What is being asked:
Rewrite the listing lines from the line with "Given: Collapse the STATUS section" through the end of the listing, replacing "High salary bar" with "Low salary bar" and changing nothing else. Give only those lines, and leave out the pictures.

Provided records:
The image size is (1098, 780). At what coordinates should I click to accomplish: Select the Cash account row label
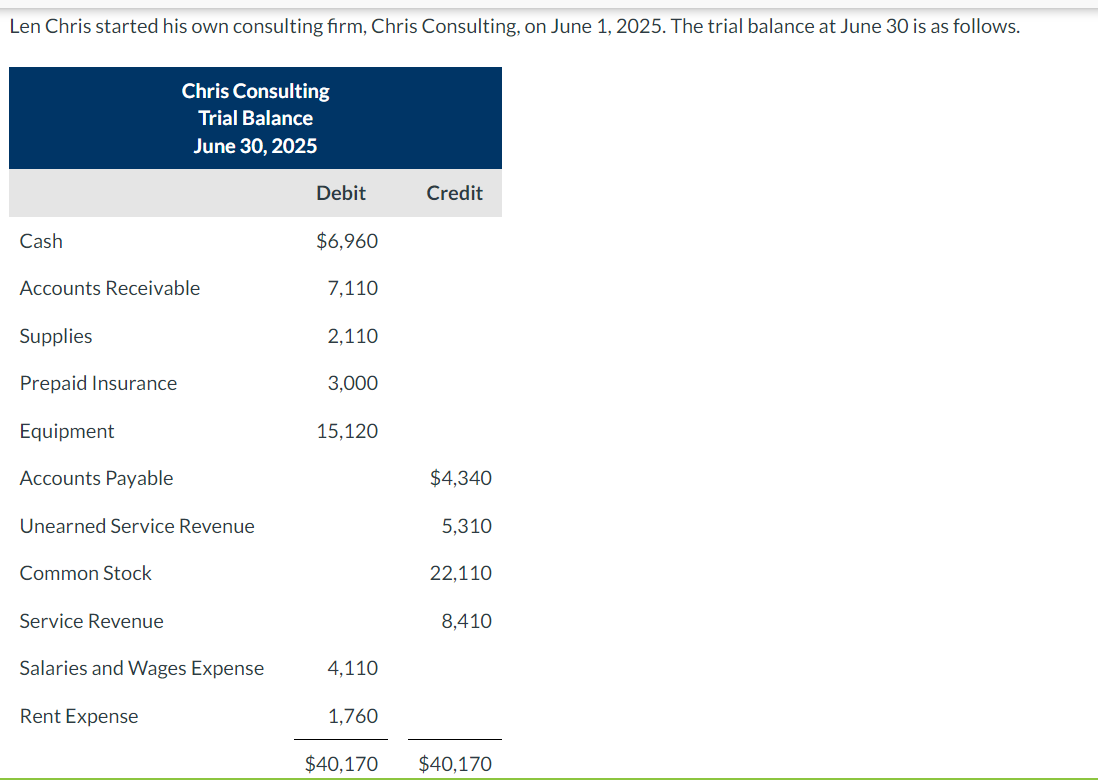pyautogui.click(x=41, y=240)
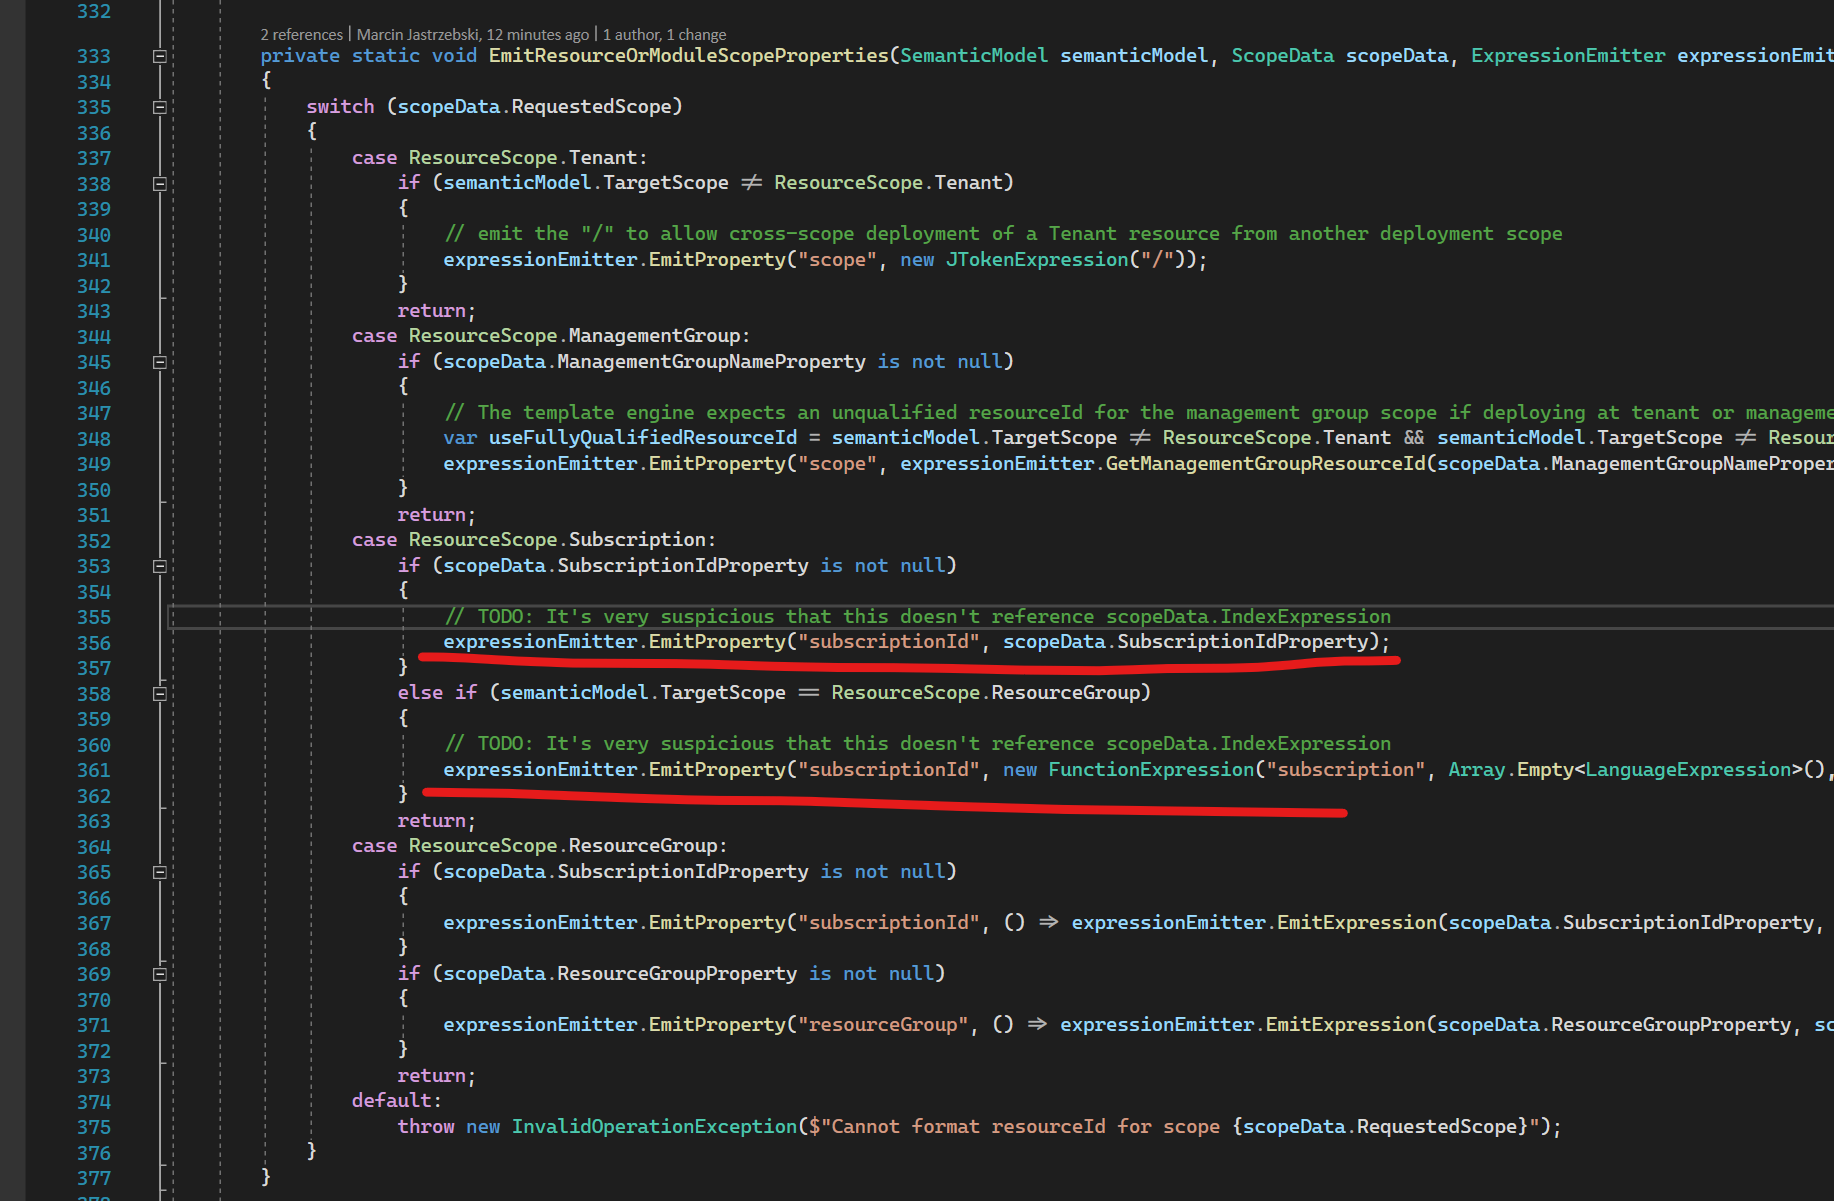This screenshot has width=1834, height=1201.
Task: Click the word "EmitProperty" on line 361
Action: (x=716, y=769)
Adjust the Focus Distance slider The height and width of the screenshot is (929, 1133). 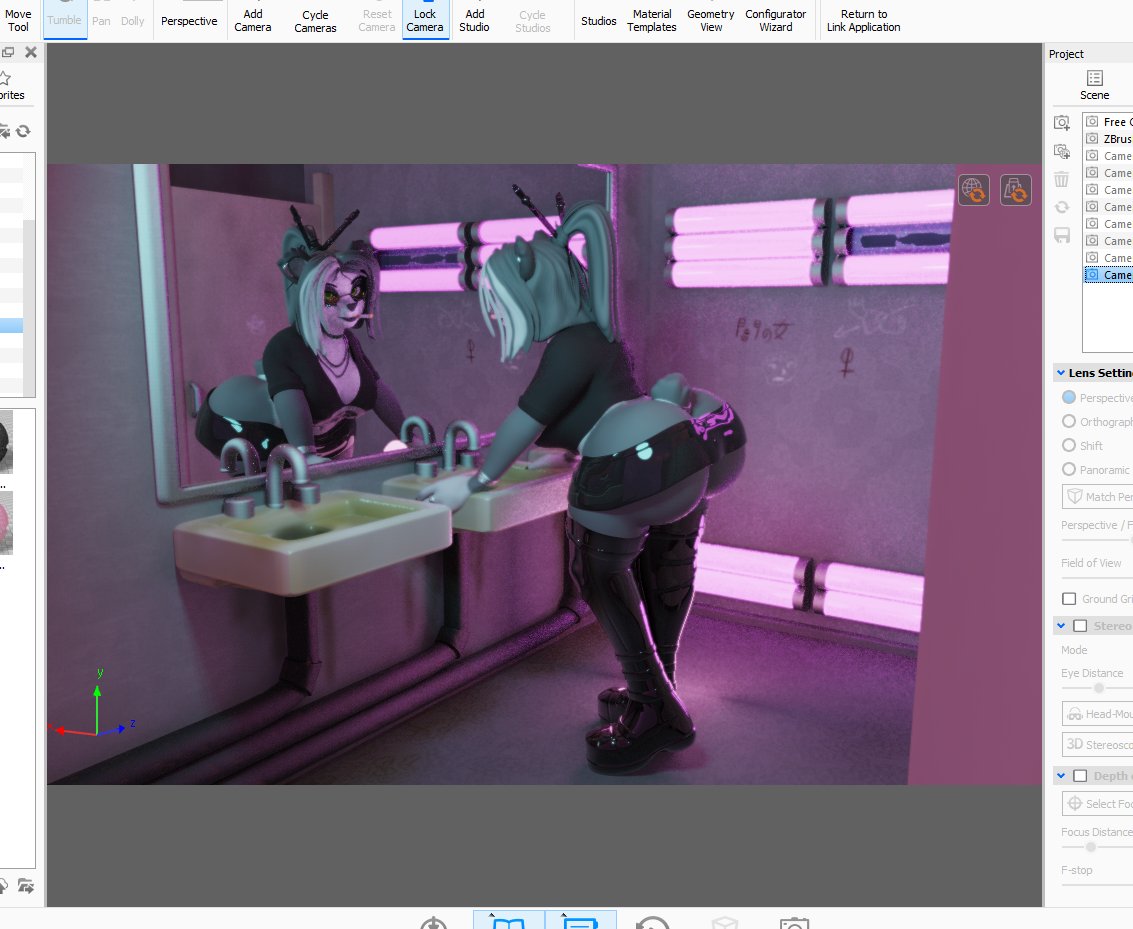click(x=1089, y=846)
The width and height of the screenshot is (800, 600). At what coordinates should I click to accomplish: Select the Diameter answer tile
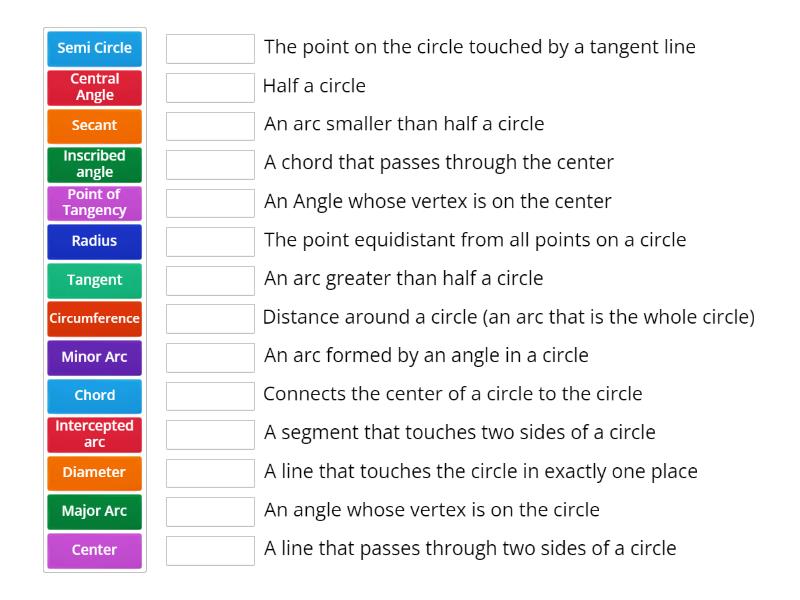(94, 472)
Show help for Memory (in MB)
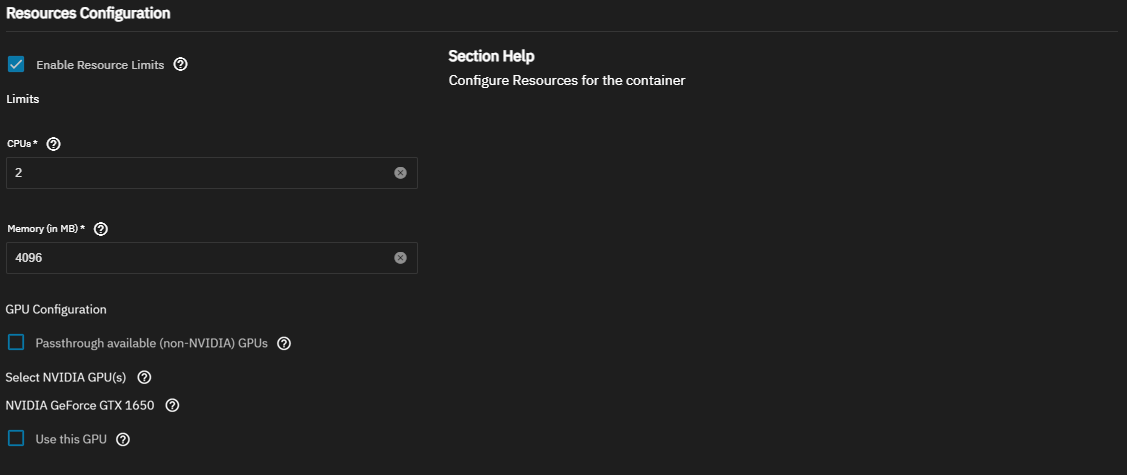This screenshot has width=1127, height=475. click(x=100, y=229)
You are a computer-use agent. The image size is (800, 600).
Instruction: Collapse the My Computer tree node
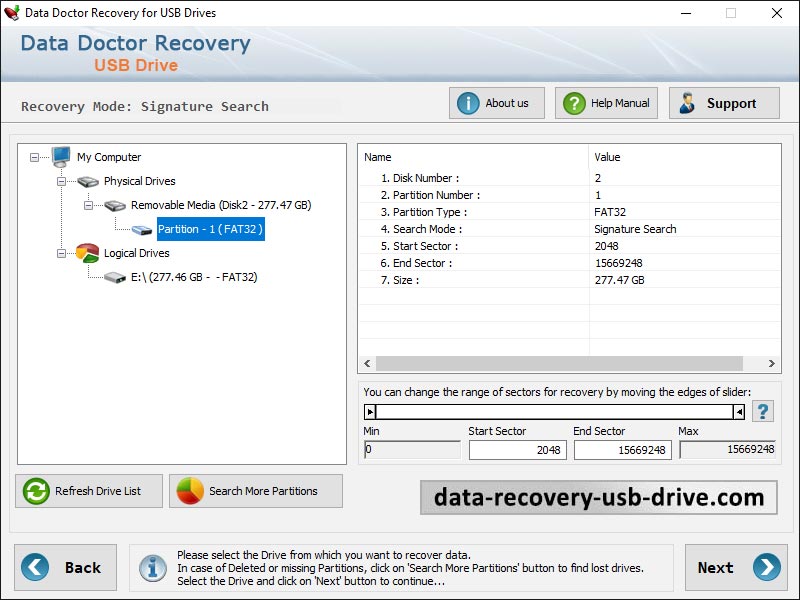(x=34, y=157)
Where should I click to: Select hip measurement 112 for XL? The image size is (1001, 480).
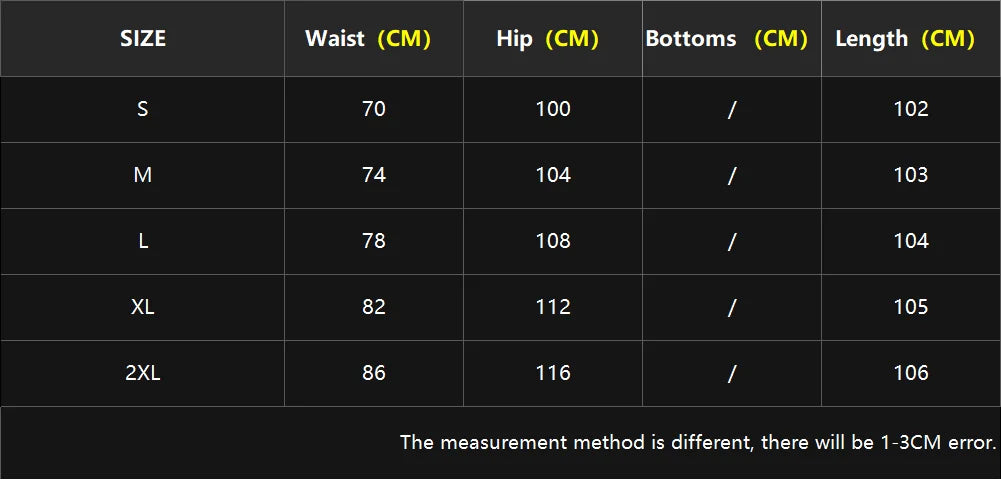(x=553, y=307)
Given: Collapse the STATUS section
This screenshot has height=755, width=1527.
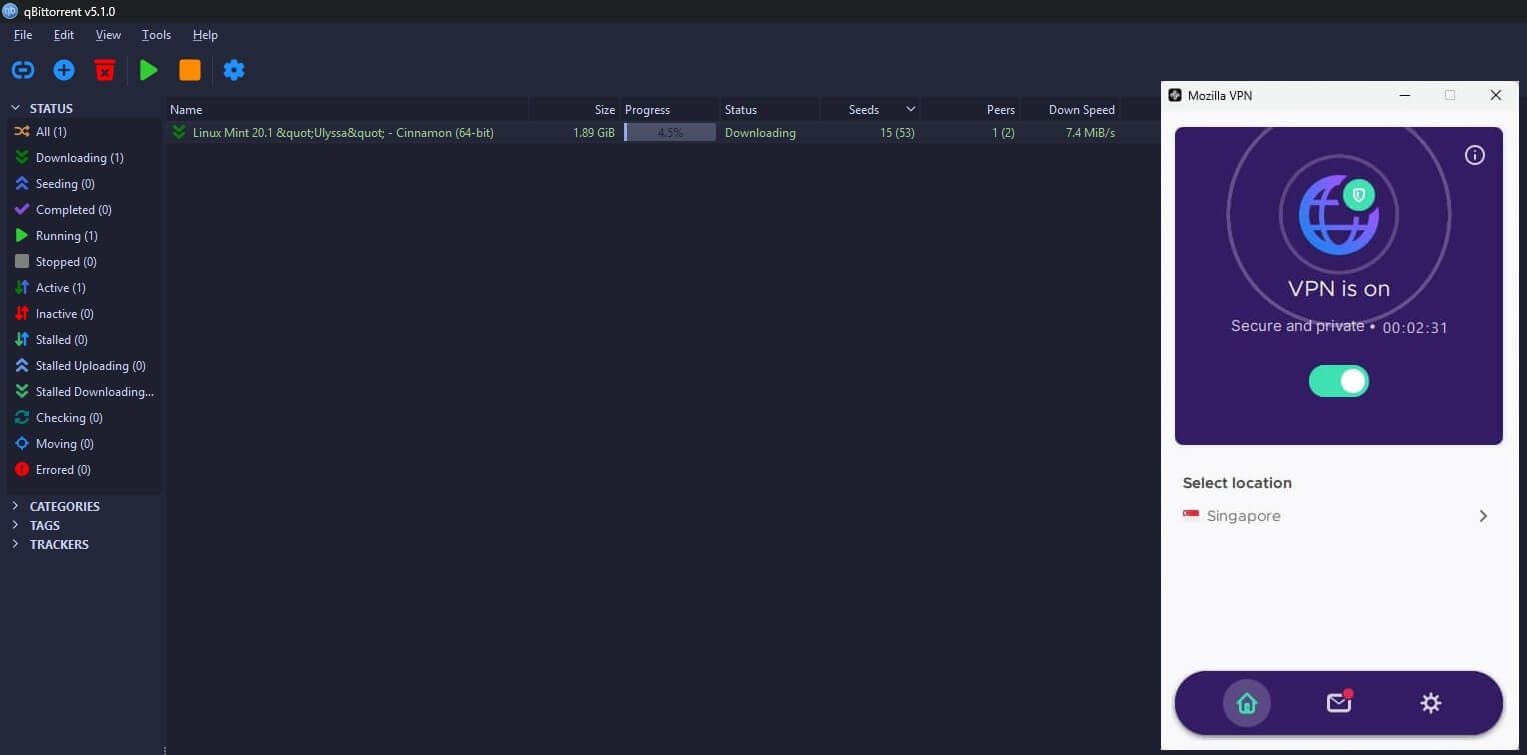Looking at the screenshot, I should [15, 108].
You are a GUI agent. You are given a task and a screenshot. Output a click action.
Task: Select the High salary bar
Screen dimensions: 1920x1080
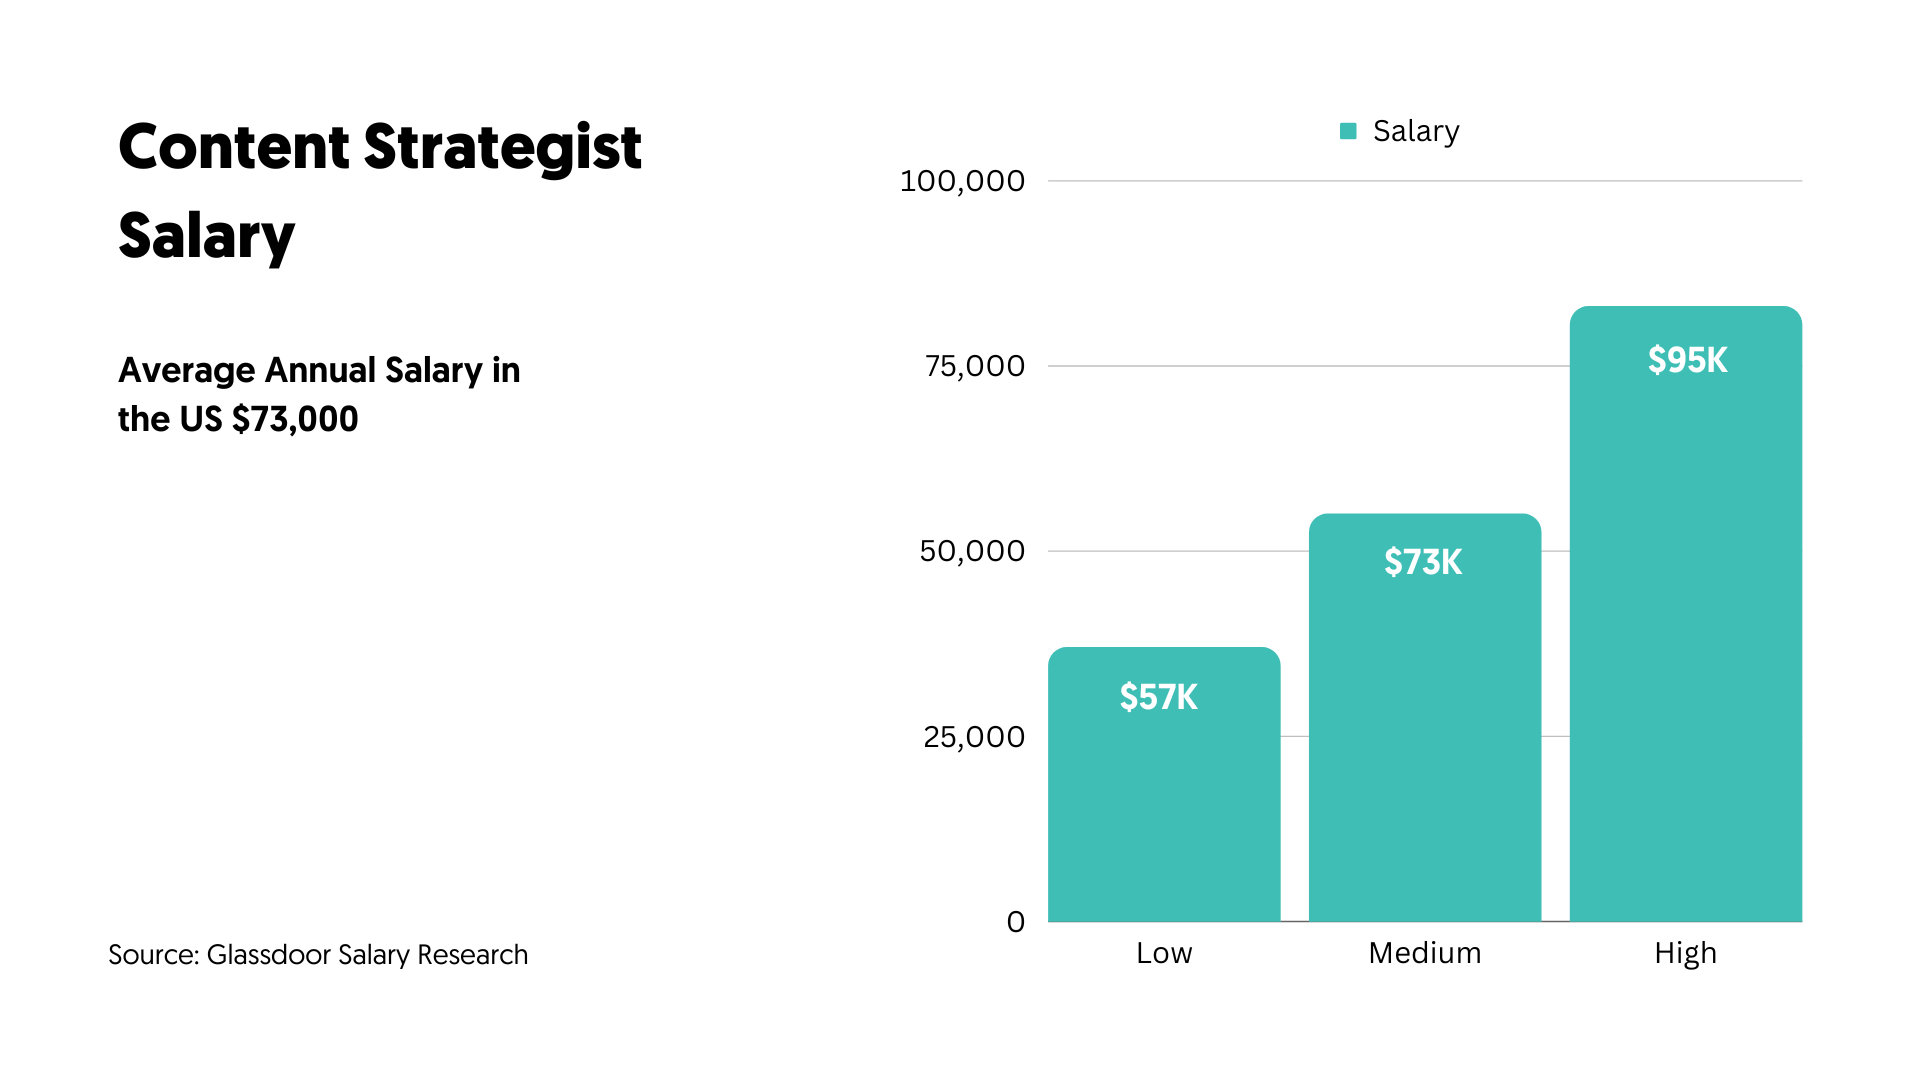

Exercise answer:
Given: Collapse the STATUS section
This screenshot has height=755, width=1527.
Looking at the screenshot, I should [15, 108].
You are a GUI agent. You are given a task and a screenshot. Output a click action.
Task: Select the Low salary bar
Screen dimensions: 1920x1080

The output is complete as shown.